Anyway good luck Paula and I hope all goes well.

Shelley

Kendall:
Either she will or she wont. Its already pretty much decided how she will react, in her mind somewhere. Good or Bad, you can only try to deliver it the best you can. You have very little control how she will actually respond. Some already have it in them that they will accept it. Some no matter what you do will never accept it. Just hope the luck is with you. And maybe she saw this in you already escpecially if she is bi.

Your boys is another story and may affect how she feels also.

stephanie_craxford:
Hello Paula,

In an earlier post you mentioned that you had
--- Quote ---"an appointment to see a Licensed Clinical Psychologist Specializing in sexual identity issues"
--- End quote ---
  Have you been to this appointment yet?  You seem to rushing ahead without making sure that is the right thing to do.  Painting piggies, and pink panties does not mean that your wife will support you transitioining to a female, she may be taking this as  a little bit of fun to spice up the marriage.  You yourself said that you only thought that she was "Bi"

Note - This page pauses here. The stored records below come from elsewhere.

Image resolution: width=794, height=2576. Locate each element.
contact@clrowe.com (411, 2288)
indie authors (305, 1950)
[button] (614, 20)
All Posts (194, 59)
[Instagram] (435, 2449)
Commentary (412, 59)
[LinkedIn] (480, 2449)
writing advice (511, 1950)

As Kendra mentioned there is always one way to find out and that she will either support you or she won't.  But before you make any moves, be sure you are aware of the possible consequences, and that you are willing to accept them.  Remember you have been together for 23 years.

I don't wish to rain on your parade but personally I would wait until you have seen your therapist, and after a few sessions see where you stand and if your mind is still the same.  I would hate to see you make a horrible mistake that you would regret for the rest of your life.

Be patient Hun, another short wait for therapy won't be too hard to handle.

Take care,

Steph

Cassandra:
Hi Paula,

Once again Steph has pointed out exactly what I was thinking. Gosh, we think a lot alike Steph. Are you sure you're not my long lost twin sister seperated at birth?  ;D

Any way, Paula, like Steph said, don't confuse a little bedroom fun and games for some implied indication that she will accept you transitioning to a woman, nor that she is bi. She probably thought you were joking about the panties since she had just painted your toe nails. Lots of women like to paint their boyfriends or husbands toenails every now and then just for fun. Especially if they are bored wanting to do a makeover and your the only one or only thing available. Heck I've known girls who used their dogs as guenie pigs for these experiments.

Slow down. Take your time. No need to rush especially when children are involved. At this point assume nothing. Talk to your therapist and keep your internet files cleaned out if you know what's good for you.

When I came out to my wife it was in a fit of anger and I didn't care. The urge to tell had been welling up inside me for a long time and it just popped out. For me it worked out great, that's because my wife is a rare and precious jewel. You may not be so lucky. Have a care and procede with caution.